Joel Coen Joel Coen 
     (1954 - ) 
     Biography from Baseline's Encyclopedia of Film 
     Occupation: Director 
     Also: Screenwriter 
     Born: November 29, 1954, St. Louis Park, MN 
     Education: 
             Simon's Rock of Bard College; 
             Institute of Film and TV, NYU


Working with his brother Ethan, screenwriter/director Joel Coen has built a reputation as one of the most visionary and idiosyncratic filmmakers of the late 20th century. Combining thoughtful eccentricity, wry humor, arch irony, and often brutal violence, the films of the Coen brothers have become synonymous with a style of filmmaking that pays tribute to classic American movie genres -- especially film noir -- while sustaining a firmly postmodern feel. Beginning with Blood Simple, their brutal, stylish 1984 debut, the brothers have amassed a body of work that has established them as two of the most compelling figures in American and world cinemas.

Born in St. Louis Park, MN, in 1954, Joel Coen studied at New York University before moving into filmmaking in the early '80s. He and his younger brother began writing screenplays while Joel worked as an assistant editor on good friend Sam Raimi's 1983 film The Evil Dead. In 1984, they made their debut with Blood Simple. Both of them wrote and edited the film (using the name Roderick Jaynes for the latter duty), while Joel took the directing credit and Ethan billed himself as the producer. It earned considerable critical acclaim and established the brothers as fresh, original talent. Their next major effort (after Crimewave, a 1985 film they wrote that was directed by Raimi), 1987's Raising Arizona was a screwball comedy miles removed from the dark, violent content of their previous movie, and it won over critics and audiences alike. Their fan base growing, the Coens went on to make Miller's Crossing (1990), a stark gangster epic with a strong performance from John Turturro, whom the brothers also used to great effect in their next film, Barton Fink (1991). Fink earned Joel a Best Director award and a Golden Palm at the 1991 Cannes Film Festival, as well as the festival's Best Actor award for Turturro. A surreal, nightmarish movie revolving around a writer's creative block, it was a heavily stylized, atmospheric triumph that further established the Coens as visionary arbiters of the bizarre.

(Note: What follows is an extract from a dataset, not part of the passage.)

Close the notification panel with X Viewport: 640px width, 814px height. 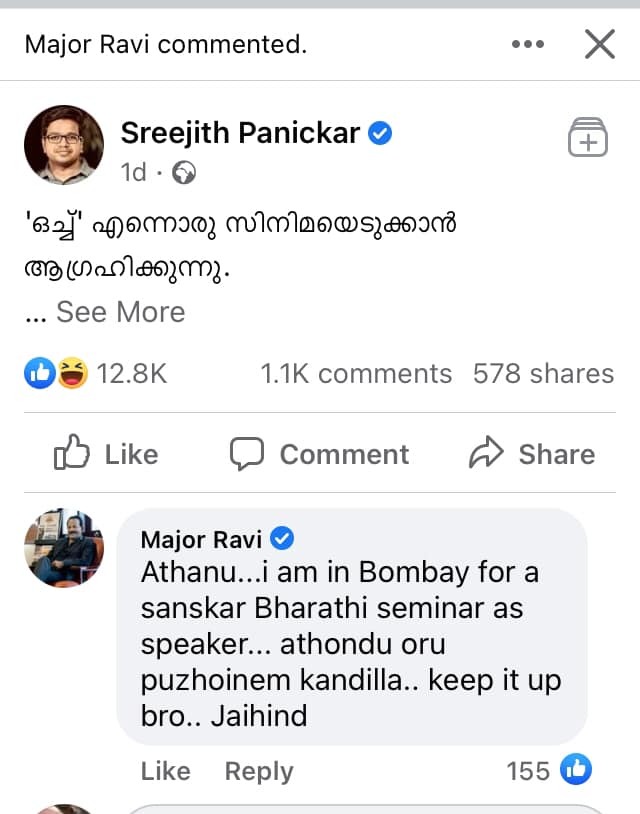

Their 1994 follow-up to Barton Fink, The Hudsucker Proxy, was a relative critical and commercial disappointment, though it did boast the sort of heavily stylized, postmodern irony that had so endeared the brothers to their audience. Whatever failings The Hudsucker Proxy exhibited, however, were more than atoned for by the unquestionable success of the Coens' next film, Fargo (1996). A black, violent crime comedy with a surprisingly warm heart, it recalled Blood Simple in its themes of greed, corruption, and murder, but provided more redemptive sentiment than was afforded to the characters of the previous film. The brothers shared a Best Original Screenplay Oscar for their work, and another Oscar, for Best Actress, went to Frances McDormand, to whom Joel had been married since 1984.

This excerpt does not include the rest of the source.